- [TASK TO COMPLETE] Show every line of the data below that contains the word "height".

- [DATA LINES]
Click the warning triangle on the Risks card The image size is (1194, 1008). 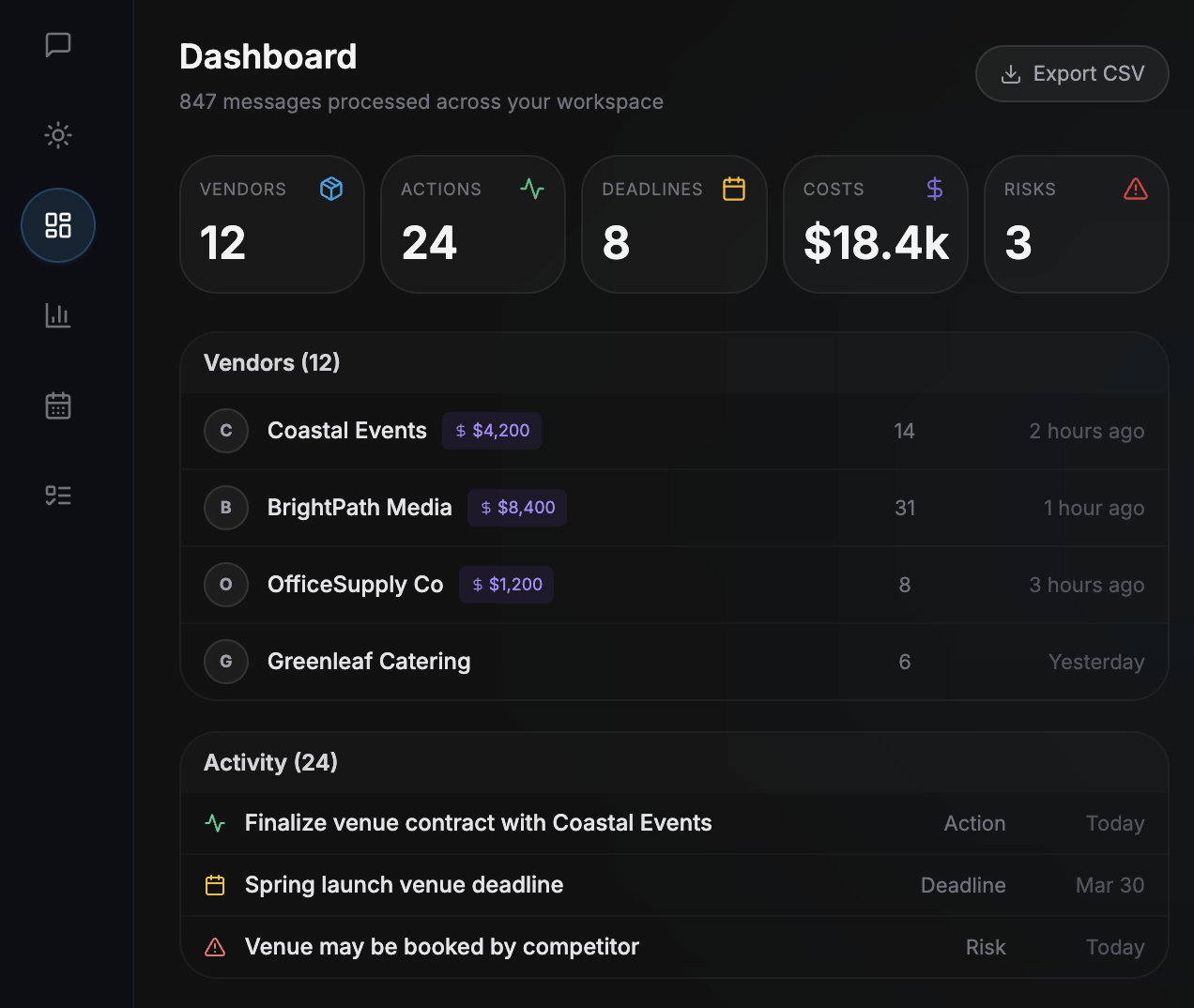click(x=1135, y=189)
---
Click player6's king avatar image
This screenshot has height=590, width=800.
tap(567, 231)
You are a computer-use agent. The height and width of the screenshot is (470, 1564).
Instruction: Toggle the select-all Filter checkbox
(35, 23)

- [OUTPUT BELOW]
This screenshot has height=590, width=800.
You are a computer-use agent. The height and width of the screenshot is (470, 1564).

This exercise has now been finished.